Dem Anliegen der Energie AG der Zukunftswerkstatt kann man nur zustimmen, ein Energienetz in kommunaler Hand würde der Stadt und seinen Bewohnern viele Vorteile bringen. So verbleibt der Gewinn in Bad Münstereifel und kann für gemeinwohlorientierte Maßnahmen genutzt werden statt in die Konzernzentrale von RWE in Essen zu fließen. Mit einem eigenen Unternehmen kann man nachhaltige Energie- und Infrastrukturpolitik auf kommunaler Ebene betreiben. Und nicht zuletzt profitiert das lokale Handwerk von Aufträgen, die in der Region vergeben werden.

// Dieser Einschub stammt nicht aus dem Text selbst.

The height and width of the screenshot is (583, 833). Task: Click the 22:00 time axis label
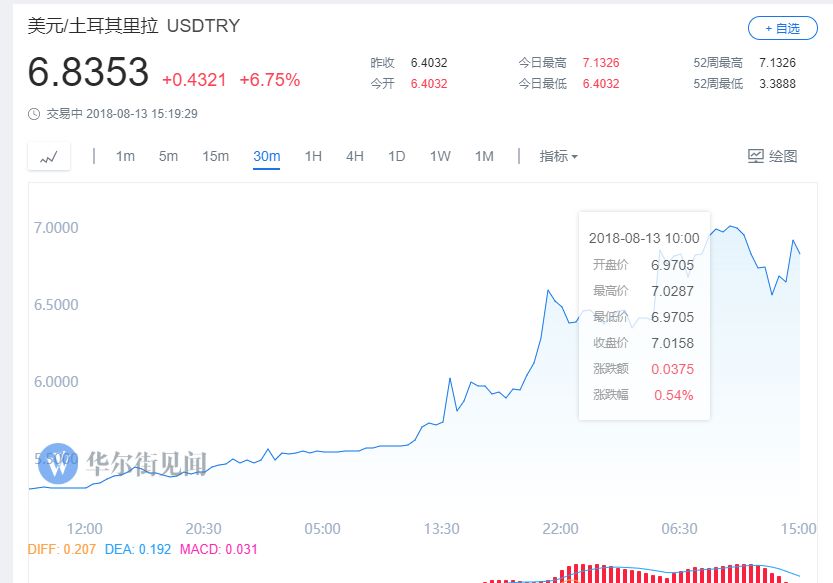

Ich bin zuversichtlich, dass es gelingt den Schritt in diese Richtung zu gehen, denn alle Fraktionen und die engagierten Menschen der Zukunftswerkstatt haben sich bisher für ein Netz in kommunaler Hand ausgesprochen. Auch zu begrüßen ist es, dass sich die Städte und Gemeinden des Kreises gemeinsam auf den Weg der Netze in kommunaler Hand begeben wollen.

Es macht wenig Sinn wenn einzelne Städte oder Gemeinden des Kreises aus dem Verbund ausscheren und eigene Lösungen finden. Eine funktionierende Lösung kann es nur im gleichberechtigten Verbund möglichst aller Gemeinden des Kreises mit dem Kreis selber geben. Die Fachleute raten zum gemeinsamen Handeln, da so eine wirtschaftlich funktionierende Größe gegeben wäre und auch das nötige Know-How der komplexen rechtlichen, wirtschaftlichen und technischen Bedingungen gemeinsam aufgebracht werden kann.

Mich freut, dass auf diesem wichtigen Gebiet Einigkeit besteht und über Partei- und Fraktionsgrenzen der Klimaschutz und das Gemeinwohl im Zentrum steht. Nur mit dieser Einmütigkeit wird der komplexe und eventuell langwierige Weg zu leisten sein.